Among the records below, find the line that has "HIGH JEWELRY (523, 119)"; from there, give the lines again exactly, and stop after the line that has "Safelist (605, 1299)".

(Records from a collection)
★ ★ ★
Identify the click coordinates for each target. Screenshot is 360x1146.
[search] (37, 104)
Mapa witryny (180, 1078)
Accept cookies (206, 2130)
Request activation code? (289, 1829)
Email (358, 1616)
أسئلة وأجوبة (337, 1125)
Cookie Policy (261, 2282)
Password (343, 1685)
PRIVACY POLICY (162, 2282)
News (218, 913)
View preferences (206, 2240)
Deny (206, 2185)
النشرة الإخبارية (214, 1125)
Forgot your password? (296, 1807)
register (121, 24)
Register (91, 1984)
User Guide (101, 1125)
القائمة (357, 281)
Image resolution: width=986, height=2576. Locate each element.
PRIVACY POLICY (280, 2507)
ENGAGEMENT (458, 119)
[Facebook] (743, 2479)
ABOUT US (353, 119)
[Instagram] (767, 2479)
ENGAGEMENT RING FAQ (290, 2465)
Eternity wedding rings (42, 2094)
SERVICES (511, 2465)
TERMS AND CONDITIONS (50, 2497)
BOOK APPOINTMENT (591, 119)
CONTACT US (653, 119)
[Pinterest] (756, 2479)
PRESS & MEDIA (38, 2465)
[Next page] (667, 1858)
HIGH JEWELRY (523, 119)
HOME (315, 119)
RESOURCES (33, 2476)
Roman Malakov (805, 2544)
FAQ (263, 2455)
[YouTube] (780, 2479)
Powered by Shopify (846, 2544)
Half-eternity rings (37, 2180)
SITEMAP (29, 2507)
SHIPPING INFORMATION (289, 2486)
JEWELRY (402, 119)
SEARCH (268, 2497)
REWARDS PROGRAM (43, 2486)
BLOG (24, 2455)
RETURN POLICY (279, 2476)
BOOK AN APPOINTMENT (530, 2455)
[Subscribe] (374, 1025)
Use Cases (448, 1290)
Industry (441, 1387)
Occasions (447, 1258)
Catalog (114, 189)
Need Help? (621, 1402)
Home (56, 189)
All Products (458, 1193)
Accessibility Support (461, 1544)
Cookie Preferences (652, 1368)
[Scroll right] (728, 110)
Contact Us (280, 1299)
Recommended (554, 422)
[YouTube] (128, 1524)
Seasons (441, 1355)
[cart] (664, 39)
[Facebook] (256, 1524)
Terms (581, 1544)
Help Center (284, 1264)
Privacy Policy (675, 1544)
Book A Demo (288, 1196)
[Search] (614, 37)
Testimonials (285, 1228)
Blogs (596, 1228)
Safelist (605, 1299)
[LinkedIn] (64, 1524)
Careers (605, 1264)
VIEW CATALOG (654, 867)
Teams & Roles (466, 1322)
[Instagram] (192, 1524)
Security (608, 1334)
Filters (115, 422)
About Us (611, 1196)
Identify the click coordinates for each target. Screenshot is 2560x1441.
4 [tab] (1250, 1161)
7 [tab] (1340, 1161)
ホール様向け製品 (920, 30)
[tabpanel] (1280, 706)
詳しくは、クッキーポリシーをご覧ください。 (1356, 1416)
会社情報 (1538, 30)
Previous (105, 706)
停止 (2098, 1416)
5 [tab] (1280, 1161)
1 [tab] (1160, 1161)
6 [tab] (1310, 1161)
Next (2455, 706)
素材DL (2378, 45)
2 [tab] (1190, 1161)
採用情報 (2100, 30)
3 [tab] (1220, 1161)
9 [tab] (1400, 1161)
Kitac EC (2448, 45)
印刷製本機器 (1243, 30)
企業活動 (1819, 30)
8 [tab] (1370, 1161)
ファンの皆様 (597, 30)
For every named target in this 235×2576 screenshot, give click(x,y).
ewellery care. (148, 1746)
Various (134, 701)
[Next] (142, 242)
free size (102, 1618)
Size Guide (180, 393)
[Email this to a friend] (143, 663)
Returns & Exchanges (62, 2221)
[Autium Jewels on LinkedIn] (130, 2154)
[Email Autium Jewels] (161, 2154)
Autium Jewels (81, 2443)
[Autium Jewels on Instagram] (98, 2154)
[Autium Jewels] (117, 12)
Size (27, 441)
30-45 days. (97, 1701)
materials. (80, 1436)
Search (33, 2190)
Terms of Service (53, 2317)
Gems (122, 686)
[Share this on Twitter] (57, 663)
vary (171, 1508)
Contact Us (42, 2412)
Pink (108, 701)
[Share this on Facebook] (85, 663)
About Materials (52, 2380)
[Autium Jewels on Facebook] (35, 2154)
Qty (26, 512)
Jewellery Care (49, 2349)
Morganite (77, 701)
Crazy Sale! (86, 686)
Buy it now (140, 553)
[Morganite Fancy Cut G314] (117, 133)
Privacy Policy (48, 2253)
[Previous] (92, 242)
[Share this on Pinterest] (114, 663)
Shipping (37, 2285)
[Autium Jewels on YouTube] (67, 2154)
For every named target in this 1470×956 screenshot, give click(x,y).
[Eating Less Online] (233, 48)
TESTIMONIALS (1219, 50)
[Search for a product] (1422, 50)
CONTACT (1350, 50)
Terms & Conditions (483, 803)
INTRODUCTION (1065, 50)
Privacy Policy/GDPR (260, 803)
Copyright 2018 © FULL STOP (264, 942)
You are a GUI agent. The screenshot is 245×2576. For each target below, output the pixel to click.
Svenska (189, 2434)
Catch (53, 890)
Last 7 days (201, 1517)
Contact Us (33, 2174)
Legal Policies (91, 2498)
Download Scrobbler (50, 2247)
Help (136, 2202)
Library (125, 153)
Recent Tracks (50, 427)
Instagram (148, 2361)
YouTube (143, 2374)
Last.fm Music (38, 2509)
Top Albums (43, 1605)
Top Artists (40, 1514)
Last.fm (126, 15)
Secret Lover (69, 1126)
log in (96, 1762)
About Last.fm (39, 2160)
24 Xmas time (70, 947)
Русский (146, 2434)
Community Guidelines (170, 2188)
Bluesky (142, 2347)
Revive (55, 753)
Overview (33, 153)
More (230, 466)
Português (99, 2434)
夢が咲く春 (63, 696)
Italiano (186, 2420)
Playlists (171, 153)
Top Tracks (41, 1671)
★ ★ ★
## [OUTPUT FOR THIS TASK]
HIGH JEWELRY (523, 119)
HOME (315, 119)
RESOURCES (33, 2476)
Roman Malakov (805, 2544)
FAQ (263, 2455)
[YouTube] (780, 2479)
Powered by Shopify (846, 2544)
Half-eternity rings (37, 2180)
SITEMAP (29, 2507)
SHIPPING INFORMATION (289, 2486)
JEWELRY (402, 119)
SEARCH (268, 2497)
REWARDS PROGRAM (43, 2486)
BLOG (24, 2455)
RETURN POLICY (279, 2476)
BOOK AN APPOINTMENT (530, 2455)
[Subscribe] (374, 1025)
Use Cases (448, 1290)
Industry (441, 1387)
Occasions (447, 1258)
Catalog (114, 189)
Need Help? (621, 1402)
Home (56, 189)
All Products (458, 1193)
Accessibility Support (461, 1544)
Cookie Preferences (652, 1368)
[Scroll right] (728, 110)
Contact Us (280, 1299)
Recommended (554, 422)
[YouTube] (128, 1524)
Seasons (441, 1355)
[cart] (664, 39)
[Facebook] (256, 1524)
Terms (581, 1544)
Help Center (284, 1264)
Privacy Policy (675, 1544)
Book A Demo (288, 1196)
[Search] (614, 37)
Testimonials (285, 1228)
Blogs (596, 1228)
Safelist (605, 1299)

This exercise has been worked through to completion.